Passage >>
>>>

Example: for this we assume the Reference Panel is stored in binary PLINK format in the files ref.bed, ref.bim and ref.fam. We use the files height.txt, height.predictors, height.nonamb and height.exclude constructed in the example for Summary Statistics, as well as the weightings file sumsect/weights.short computed in the example for Heritability Model.

To calculate a tagging file under the LDAK Model, use

../ldak.out --calc-tagging sumldak --bfile ref --weights sumsect/weights.short --power -0.25 --window-cm 1 --extract height.predictors --exclude height.exclude

The taggings are saved in sumldak.tagging. If we wanted to exclude ambiguous predictors we would use --extract height.nonamb instead of --extract height.predictors. To parallelize this process, we can compute weights separately for each chromosome, then merge

for j in {1..22}; do
../ldak.out --calc-tagging sumldak$j --bfile ref --weights sumsect/weights.short --power -0.25 --extract height.predictors --exclude height.exclude --window-cm 1 --chr $j

rm list.txt; for j in {1..22}; do echo "sumldak$j.tagging" >> list.txt; done
../ldak.out --join-tagging sumldak --taglist list.txt

To instead create a tagging file assuming the LDSC Model, replace --weights sumsect/weights.short --power -0.25 with --ignore-weights YES --power -1.

<<<

Supplied information >>
>>>

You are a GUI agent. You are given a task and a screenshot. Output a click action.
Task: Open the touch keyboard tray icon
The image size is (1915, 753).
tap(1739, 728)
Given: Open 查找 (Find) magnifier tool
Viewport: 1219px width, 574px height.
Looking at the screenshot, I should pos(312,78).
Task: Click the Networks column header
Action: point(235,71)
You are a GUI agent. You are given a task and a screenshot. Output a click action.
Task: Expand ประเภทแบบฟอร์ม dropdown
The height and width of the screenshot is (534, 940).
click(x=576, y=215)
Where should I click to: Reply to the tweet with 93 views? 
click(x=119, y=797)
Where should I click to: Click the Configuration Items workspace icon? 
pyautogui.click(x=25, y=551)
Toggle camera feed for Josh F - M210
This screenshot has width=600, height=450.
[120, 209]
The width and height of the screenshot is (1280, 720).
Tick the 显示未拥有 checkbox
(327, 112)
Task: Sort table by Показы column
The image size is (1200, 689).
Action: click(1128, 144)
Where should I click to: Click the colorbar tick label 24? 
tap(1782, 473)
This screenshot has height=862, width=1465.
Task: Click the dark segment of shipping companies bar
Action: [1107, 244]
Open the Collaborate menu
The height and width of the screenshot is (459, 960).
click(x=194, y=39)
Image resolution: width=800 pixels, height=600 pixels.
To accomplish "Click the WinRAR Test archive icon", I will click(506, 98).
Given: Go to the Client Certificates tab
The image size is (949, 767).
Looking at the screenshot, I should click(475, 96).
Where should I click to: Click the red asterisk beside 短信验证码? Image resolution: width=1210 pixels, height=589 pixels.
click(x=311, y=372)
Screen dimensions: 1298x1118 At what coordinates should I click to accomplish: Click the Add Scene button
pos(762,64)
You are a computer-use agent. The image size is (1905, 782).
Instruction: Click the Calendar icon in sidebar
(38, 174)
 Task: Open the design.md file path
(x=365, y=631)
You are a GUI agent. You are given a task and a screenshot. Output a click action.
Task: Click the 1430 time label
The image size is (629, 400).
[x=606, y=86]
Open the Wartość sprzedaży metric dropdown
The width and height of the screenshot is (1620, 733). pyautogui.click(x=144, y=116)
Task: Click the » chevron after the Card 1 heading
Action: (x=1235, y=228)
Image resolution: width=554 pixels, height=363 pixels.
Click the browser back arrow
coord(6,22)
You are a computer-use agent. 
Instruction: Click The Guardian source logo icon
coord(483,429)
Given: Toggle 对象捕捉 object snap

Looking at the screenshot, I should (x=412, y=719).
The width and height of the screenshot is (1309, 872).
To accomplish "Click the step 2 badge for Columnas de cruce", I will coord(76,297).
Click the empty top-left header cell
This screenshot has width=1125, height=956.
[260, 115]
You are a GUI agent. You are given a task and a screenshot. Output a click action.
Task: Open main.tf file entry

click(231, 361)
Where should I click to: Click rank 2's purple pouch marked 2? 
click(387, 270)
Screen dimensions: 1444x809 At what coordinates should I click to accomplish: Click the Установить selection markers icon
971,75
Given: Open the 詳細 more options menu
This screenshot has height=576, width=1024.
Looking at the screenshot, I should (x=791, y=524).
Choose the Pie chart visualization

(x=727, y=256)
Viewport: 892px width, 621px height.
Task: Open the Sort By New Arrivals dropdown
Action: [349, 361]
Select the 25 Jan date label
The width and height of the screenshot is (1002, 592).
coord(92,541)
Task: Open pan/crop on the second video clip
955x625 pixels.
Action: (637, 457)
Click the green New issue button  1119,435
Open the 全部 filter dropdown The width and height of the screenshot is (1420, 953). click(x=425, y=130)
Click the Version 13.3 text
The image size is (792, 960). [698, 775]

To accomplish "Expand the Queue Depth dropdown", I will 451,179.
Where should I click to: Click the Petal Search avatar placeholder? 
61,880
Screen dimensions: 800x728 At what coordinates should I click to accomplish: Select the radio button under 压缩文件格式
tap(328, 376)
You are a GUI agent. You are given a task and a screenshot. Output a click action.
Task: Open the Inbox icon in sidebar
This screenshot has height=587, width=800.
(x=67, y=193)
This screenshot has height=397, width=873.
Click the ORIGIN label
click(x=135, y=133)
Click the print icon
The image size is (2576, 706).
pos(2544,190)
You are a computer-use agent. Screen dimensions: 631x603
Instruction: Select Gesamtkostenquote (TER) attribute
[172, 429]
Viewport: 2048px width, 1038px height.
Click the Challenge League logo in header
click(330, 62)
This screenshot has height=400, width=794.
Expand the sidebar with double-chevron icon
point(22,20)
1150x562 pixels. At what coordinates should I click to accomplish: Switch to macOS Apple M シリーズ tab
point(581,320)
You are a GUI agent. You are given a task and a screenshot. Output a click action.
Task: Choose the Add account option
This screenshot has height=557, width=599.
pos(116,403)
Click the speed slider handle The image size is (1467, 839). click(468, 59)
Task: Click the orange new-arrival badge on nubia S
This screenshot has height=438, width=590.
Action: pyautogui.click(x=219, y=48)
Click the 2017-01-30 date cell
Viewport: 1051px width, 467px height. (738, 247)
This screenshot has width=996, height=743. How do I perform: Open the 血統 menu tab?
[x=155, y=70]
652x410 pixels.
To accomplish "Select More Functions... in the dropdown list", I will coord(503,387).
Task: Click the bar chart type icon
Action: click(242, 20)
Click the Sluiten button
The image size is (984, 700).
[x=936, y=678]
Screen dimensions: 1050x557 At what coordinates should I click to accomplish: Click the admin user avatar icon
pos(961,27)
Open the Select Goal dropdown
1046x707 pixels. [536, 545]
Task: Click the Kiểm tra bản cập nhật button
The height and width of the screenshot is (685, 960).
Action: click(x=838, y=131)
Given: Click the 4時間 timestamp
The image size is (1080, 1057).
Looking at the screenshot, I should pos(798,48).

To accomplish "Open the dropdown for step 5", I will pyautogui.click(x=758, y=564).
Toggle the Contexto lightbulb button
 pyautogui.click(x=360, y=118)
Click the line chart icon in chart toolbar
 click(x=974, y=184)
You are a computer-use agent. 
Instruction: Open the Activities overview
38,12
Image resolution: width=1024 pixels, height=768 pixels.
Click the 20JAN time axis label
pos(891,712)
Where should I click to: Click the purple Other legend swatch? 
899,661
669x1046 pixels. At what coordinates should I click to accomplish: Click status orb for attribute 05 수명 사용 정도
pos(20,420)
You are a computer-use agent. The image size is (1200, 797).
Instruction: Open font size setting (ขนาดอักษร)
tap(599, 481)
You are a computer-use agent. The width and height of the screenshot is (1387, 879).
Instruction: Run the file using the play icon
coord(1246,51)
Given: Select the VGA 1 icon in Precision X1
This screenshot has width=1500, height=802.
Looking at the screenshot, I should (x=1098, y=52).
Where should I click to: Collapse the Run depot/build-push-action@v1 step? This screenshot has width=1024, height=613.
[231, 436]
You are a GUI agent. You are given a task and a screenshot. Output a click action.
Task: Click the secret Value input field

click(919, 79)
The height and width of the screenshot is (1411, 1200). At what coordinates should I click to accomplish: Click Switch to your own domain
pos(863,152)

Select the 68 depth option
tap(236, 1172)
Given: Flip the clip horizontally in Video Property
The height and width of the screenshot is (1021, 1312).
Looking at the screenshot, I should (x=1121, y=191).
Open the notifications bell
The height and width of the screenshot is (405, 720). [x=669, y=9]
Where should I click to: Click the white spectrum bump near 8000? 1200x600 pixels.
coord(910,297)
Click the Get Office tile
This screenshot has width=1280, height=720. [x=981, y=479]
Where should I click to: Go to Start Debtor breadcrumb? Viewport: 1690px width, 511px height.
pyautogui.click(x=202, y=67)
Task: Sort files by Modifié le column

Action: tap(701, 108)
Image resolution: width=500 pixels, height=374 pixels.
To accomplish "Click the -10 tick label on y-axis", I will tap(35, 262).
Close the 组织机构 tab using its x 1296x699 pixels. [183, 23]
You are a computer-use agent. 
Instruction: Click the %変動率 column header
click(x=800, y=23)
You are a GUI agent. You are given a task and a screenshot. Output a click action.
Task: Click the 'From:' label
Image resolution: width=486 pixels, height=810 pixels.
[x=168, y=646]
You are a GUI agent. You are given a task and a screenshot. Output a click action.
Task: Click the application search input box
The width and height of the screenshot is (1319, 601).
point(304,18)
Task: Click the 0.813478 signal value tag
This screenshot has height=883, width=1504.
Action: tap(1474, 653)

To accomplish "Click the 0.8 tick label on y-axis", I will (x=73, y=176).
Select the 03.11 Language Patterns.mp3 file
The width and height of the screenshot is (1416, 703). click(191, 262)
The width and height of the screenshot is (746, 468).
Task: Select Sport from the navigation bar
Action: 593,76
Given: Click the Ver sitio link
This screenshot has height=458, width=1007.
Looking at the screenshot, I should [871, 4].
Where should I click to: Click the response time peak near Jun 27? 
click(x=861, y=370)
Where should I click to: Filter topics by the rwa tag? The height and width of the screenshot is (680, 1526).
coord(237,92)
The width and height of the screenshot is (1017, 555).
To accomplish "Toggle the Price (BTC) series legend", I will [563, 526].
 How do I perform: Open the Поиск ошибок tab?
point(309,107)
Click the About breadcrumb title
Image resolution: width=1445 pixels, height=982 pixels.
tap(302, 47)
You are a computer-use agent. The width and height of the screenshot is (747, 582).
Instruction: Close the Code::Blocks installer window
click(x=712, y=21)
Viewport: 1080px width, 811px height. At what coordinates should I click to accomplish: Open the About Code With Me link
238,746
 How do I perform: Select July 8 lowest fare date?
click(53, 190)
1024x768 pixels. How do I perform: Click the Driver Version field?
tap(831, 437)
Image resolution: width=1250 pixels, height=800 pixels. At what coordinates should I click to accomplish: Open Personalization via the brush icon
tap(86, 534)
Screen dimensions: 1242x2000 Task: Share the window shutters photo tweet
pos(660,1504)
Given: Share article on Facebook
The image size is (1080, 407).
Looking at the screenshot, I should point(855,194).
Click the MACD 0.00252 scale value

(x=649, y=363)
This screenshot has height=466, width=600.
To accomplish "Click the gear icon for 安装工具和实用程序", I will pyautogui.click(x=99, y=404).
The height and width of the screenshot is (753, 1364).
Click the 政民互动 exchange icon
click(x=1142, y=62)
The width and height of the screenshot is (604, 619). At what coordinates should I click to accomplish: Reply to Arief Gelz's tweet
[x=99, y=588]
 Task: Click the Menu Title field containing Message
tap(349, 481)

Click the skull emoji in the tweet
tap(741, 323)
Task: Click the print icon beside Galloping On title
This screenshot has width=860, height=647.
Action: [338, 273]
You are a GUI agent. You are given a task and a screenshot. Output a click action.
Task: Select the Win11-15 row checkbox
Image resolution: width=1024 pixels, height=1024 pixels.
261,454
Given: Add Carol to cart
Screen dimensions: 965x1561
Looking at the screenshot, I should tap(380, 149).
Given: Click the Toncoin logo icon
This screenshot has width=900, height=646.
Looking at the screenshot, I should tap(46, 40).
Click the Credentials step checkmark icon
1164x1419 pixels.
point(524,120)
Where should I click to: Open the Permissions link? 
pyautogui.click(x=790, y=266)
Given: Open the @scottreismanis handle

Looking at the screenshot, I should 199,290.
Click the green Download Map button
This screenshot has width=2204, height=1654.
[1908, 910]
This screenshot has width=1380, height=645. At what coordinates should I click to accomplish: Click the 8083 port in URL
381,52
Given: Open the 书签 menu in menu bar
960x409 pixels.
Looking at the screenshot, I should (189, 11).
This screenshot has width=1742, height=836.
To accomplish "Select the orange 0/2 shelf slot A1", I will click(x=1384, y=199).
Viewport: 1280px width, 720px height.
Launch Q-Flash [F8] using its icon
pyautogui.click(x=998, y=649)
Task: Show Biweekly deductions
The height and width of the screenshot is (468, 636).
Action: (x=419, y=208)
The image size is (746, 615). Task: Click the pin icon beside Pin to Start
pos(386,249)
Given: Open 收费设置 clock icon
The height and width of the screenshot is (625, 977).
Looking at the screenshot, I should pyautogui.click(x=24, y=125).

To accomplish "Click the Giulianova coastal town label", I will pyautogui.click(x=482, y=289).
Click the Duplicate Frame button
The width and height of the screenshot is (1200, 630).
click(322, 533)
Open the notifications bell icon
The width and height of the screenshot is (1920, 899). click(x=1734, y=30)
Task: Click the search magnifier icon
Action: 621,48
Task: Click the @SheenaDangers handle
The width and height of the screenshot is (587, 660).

<<<

What this exercise asks >>
[1] Answer these questions about the passage on LDAK tagging files:
(a) In which file are the taggings from the first command saved?
(b) What option would be used in place of --extract height.predictors to exclude ambiguous predictors?
(c) For a tagging file under the LDSC Model, what replaces --weights sumsect/weights.short --power -0.25?
[2] Reproduce word for word the part of the passage on LDAK tagging files that opens with the words "The taggings are" and closes with "YES --power -1.".
The records play no part in the tasks.

Responses in order >>
[1]
(a) sumldak.tagging
(b) --extract height.nonamb
(c) --ignore-weights YES --power -1

[2]
The taggings are saved in sumldak.tagging. If we wanted to exclude ambiguous predictors we would use --extract height.nonamb instead of --extract height.predictors. To parallelize this process, we can compute weights separately for each chromosome, then merge

for j in {1..22}; do
../ldak.out --calc-tagging sumldak$j --bfile ref --weights sumsect/weights.short --power -0.25 --extract height.predictors --exclude height.exclude --window-cm 1 --chr $j

rm list.txt; for j in {1..22}; do echo "sumldak$j.tagging" >> list.txt; done
../ldak.out --join-tagging sumldak --taglist list.txt

To instead create a tagging file assuming the LDSC Model, replace --weights sumsect/weights.short --power -0.25 with --ignore-weights YES --power -1.